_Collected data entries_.

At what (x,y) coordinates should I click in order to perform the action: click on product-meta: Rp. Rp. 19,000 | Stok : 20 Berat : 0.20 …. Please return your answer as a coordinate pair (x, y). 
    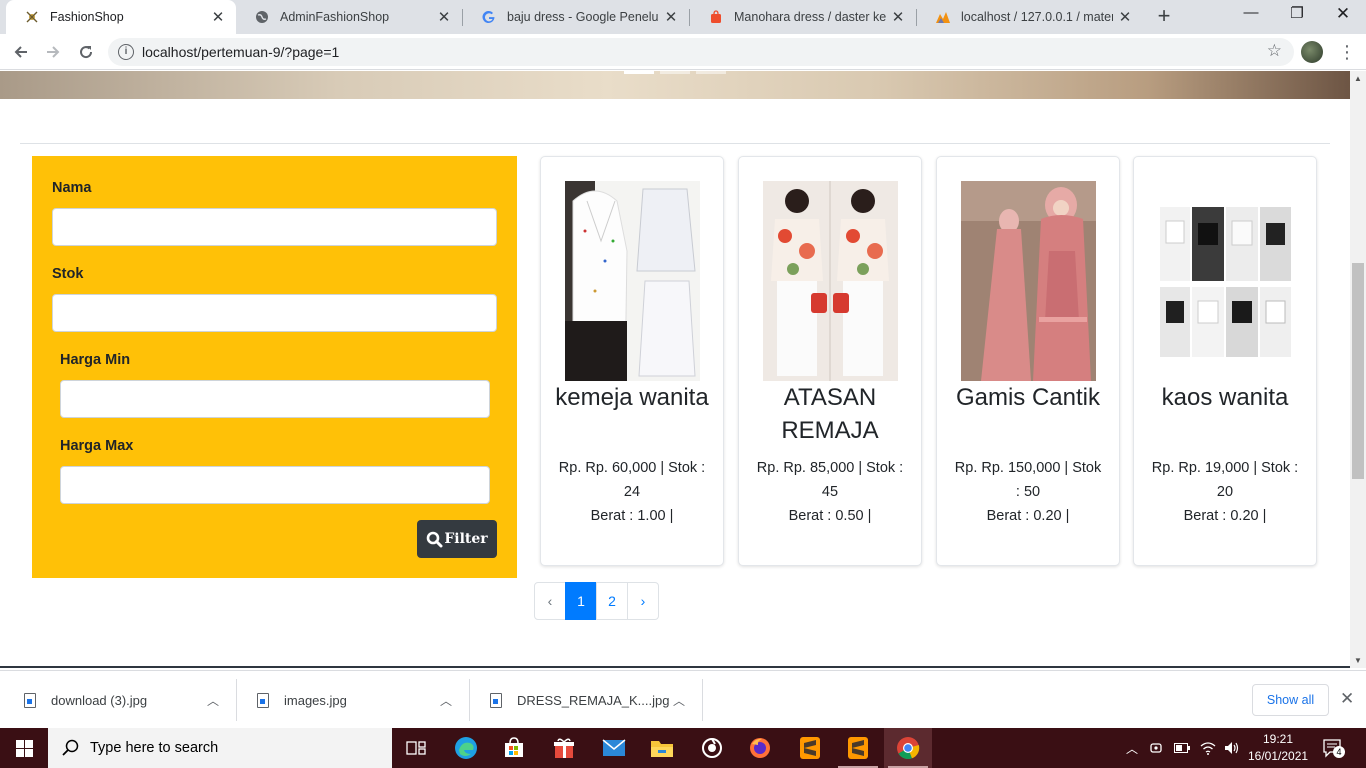
    Looking at the image, I should click on (1225, 492).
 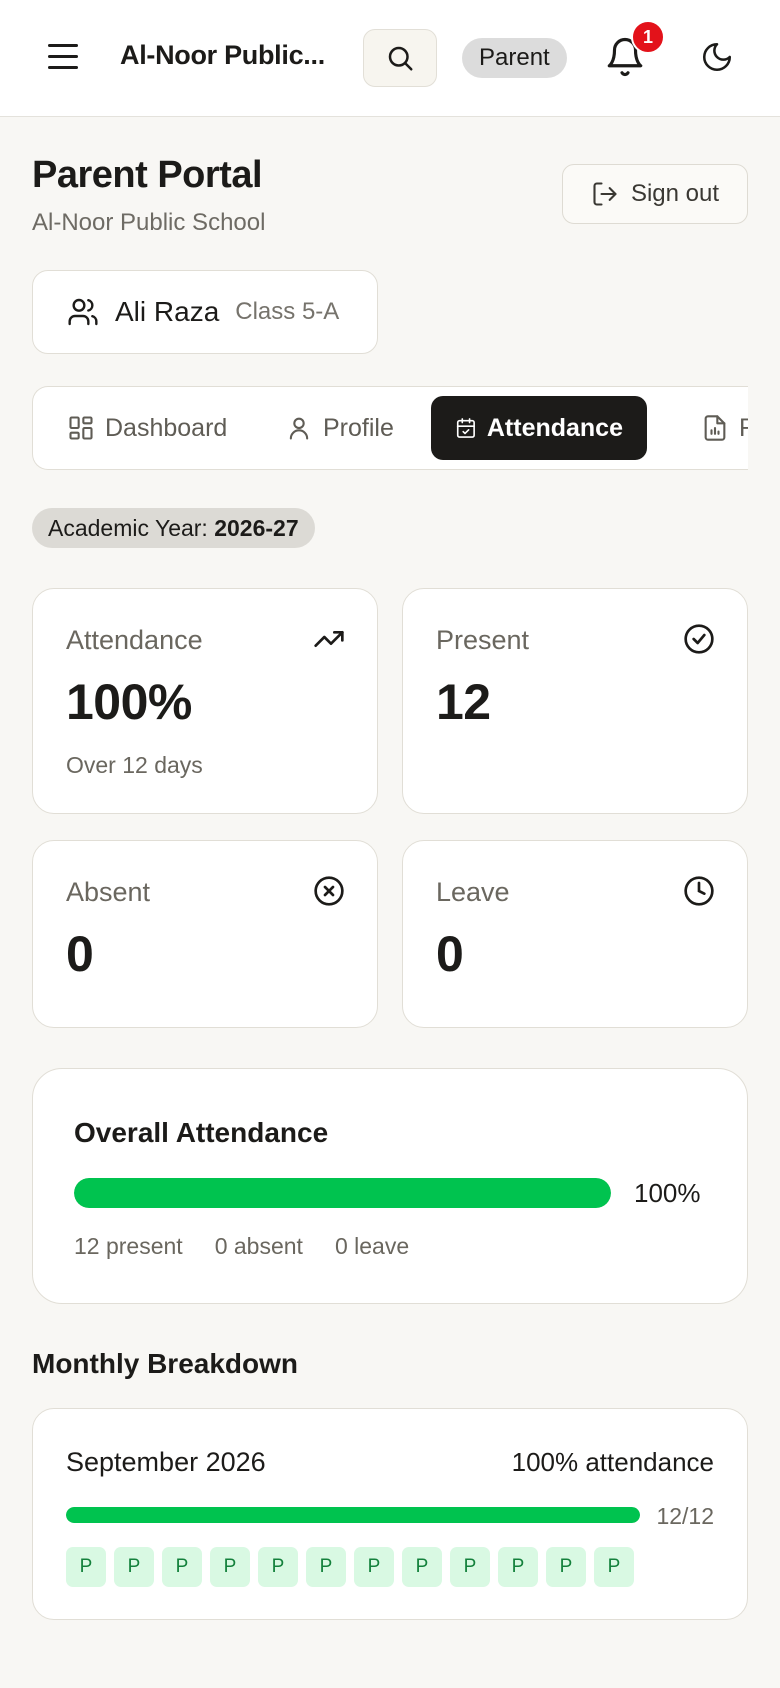 I want to click on clock-icon, so click(x=699, y=891).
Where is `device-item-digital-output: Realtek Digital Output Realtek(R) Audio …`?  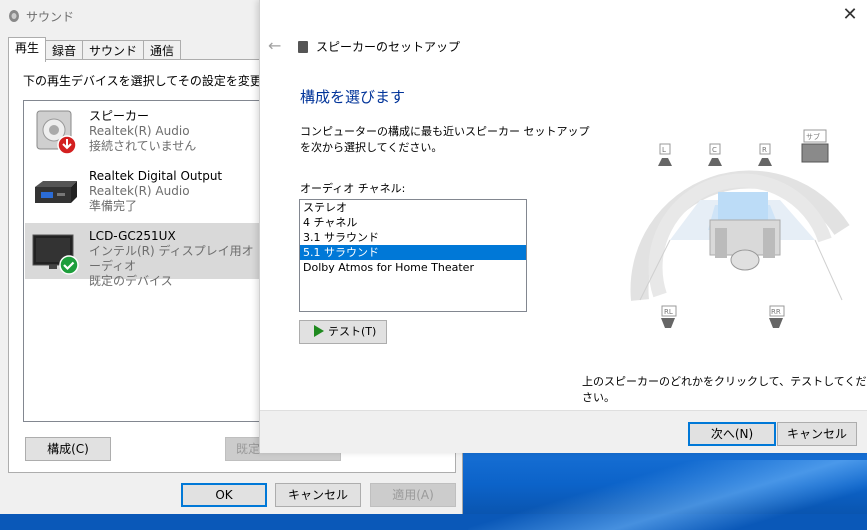
device-item-digital-output: Realtek Digital Output Realtek(R) Audio … is located at coordinates (143, 191).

_Task objective_. Update the part of the entries that opens with the line containing "I want to click" and runs through the end of the entries: replace "Where is" with "Where can I find" and leave everything else unchanged. Give only that part, and omit the pictures.

_Exercise solution_.
  I want to click on clock-icon, so click(x=699, y=891).
Where can I find `device-item-digital-output: Realtek Digital Output Realtek(R) Audio …`?  
device-item-digital-output: Realtek Digital Output Realtek(R) Audio … is located at coordinates (143, 191).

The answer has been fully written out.